Frank Zappa doc forces you to Eat That Question

B- Documentary

Directed by Thorsten Schütte

Early in this documentary on the legendary musician and provocateur, Frank Zappa insists that you can’t possibly know someone from an interview. It’s artificial; it’s unpleasant; it’s only two steps away from the Inquisition.

And that captures the film’s biggest problem. We hear a lot of Zappa’s words, but they’re public words. We don’t hear his private words, as we did in the Marlon Brando doc, Listen to Me Marlon. Nor do we hear from the people who knew and loved him. Fortunately, Zappa always made an interesting interview subject–blunt, opinionated, impossible to pin down, and often obscene. But still, this film never lets us see what made him tick.

Frank Zappa hit the cultural radar as the 1960s became what we think of as The Sixties (although there’s one TV clip with Steve Allen that appears to be from the 50s). With his long hair, his big mustache, and his vocabulary spiked with words that polite people didn’t say in those days, he seems to be the ultimate hippy–although he despised that word and preferred to be called a freak. He talked about artistic integrity and criticized American materialism. But he didn’t do or approve of drugs (other than tobacco–you rarely see him without a cigarette), and his tunes were often too complex and sophisticated to dance to. He also composed classical music.

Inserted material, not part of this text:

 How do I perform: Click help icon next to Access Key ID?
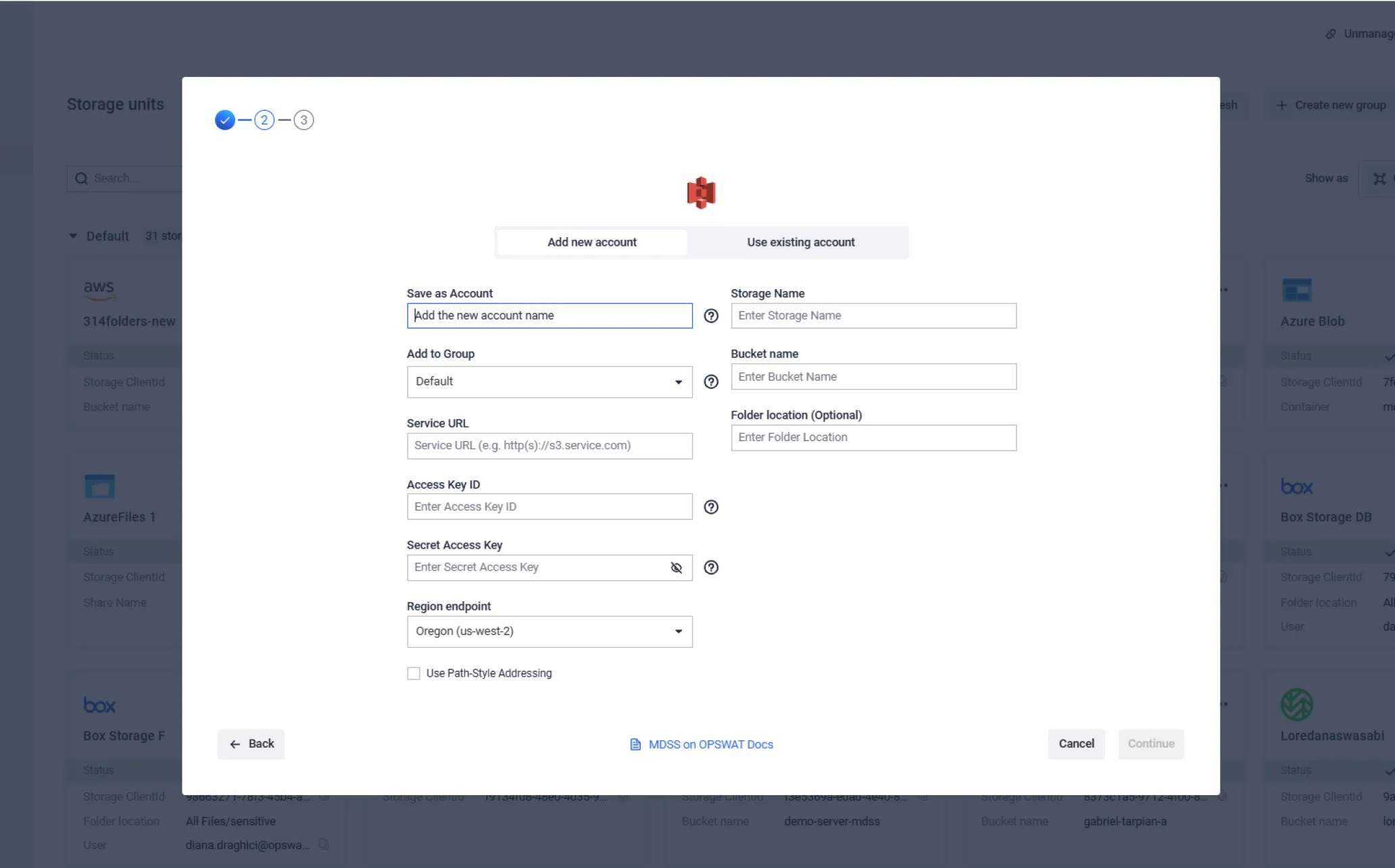coord(710,507)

Director Thorsten Schütte didn’t shoot new footage for Eat that Question, and if he interviewed anyone for this movie, it didn’t make the final cut. The film lacks a narration. Almost the entire runtime is made up of archival footage of Zappa performing or giving interviews. The rest is Zappa rehearsing, Zappa making TV appearances, and Zappa testifying before Congress attacking censorship. The entire film is pillarboxed in the pre-HDTV 4×3 aspect ratio in which all of these performances and interviews were shot.

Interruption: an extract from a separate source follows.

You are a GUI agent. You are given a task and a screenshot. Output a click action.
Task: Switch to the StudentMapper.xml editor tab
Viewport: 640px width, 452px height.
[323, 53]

Fortunately, the film has a good deal of concert footage–something that many recent music documentaries lack. Aside from the enjoyment of the music, these scenes show us how closely he controlled his band, The Mothers of Invention. Long before Bruce Springsteen became famous, Zappa was very much The Boss.

Zappa died of prostate cancer in 1993, less than three weeks before his 53rd birthday. At that point in his life, he was concentrating on classical music– selling out concert halls in Europe while Americans thought of him as a has-been ’60s rocker.

Frank Zappa deserves an excellent documentary. Here, he gets a merely good one.